-------- SOURCE DOCUMENT

In brief: Palin visit to Haiti closely guarded

ElBaradei
From Wire Reports

Port-au-Prince, Haiti – Sarah Palin began a tightly stage-managed visit to Haiti on Saturday in which she visited cholera clinics while avoiding crowds and the press.

The 2008 vice presidential candidate was a guest of the Rev. Franklin Graham, whose aid group works in the impoverished country. Haiti is facing a brutal cholera epidemic while struggling with an electoral crisis and reconstruction from the January earthquake.

Palin, who traveled in part by helicopter, provided access on her tour solely to the U.S. cable network Fox News.

Graham’s organization, Samaritan’s Purse, refused to discuss Palin’s itinerary with other media and asked Haitian and American reporters to leave its compounds, citing a “security lockdown.”

Associated Press television journalists saw Palin talking with foreign aid workers. She wore cargo pants, a T-shirt and designer sunglasses on her first trip outside the United States since speaking to investors in Hong Kong last year. That speech was also closed to the media.

Unity needed, reformer says

Maghagha, Egypt – Leading Egyptian democracy advocate Mohamed ElBaradei said Saturday he is pushing to unify the country’s opposition groups to build enough numbers for pro-reform protests following parliamentary elections marred by widespread allegations of fraud.

In a somber assessment of his movement for change, the 2005 Nobel Peace Prize winner and former U.N. nuclear chief also said disparate opposition groups didn’t pose a serious enough challenge to President Hosni Mubarak’s ruling party in the country’s Nov. 25 vote because they failed to present a united front.

He said the failure to work together deprived it of the ability to stage large protests. He also noted that his call for a boycott of the vote went unheeded, while a petition for reform he endorsed didn’t garner as much support as he expected.

“I think the next step you will see probably is much more unity of the opposition,” he said.

----------------

| WHAT IS BEING ASKED |
In the news briefs, which U.S. cable network was the only one given access to Palin's tour of Haiti? The lines have no connection to these news briefs.

-------- DATASET EXTRACT

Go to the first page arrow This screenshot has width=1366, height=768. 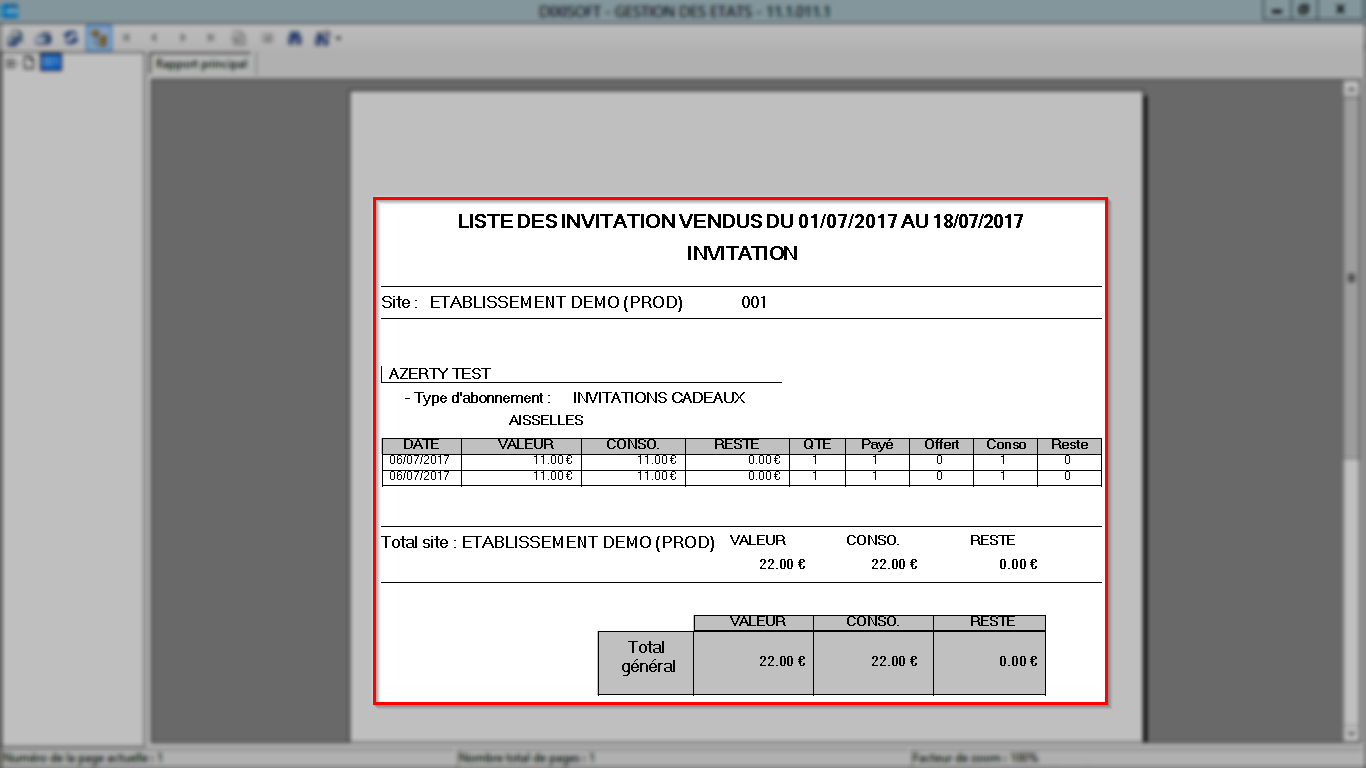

----------------

| EXERCISE OUTPUT |
Fox News.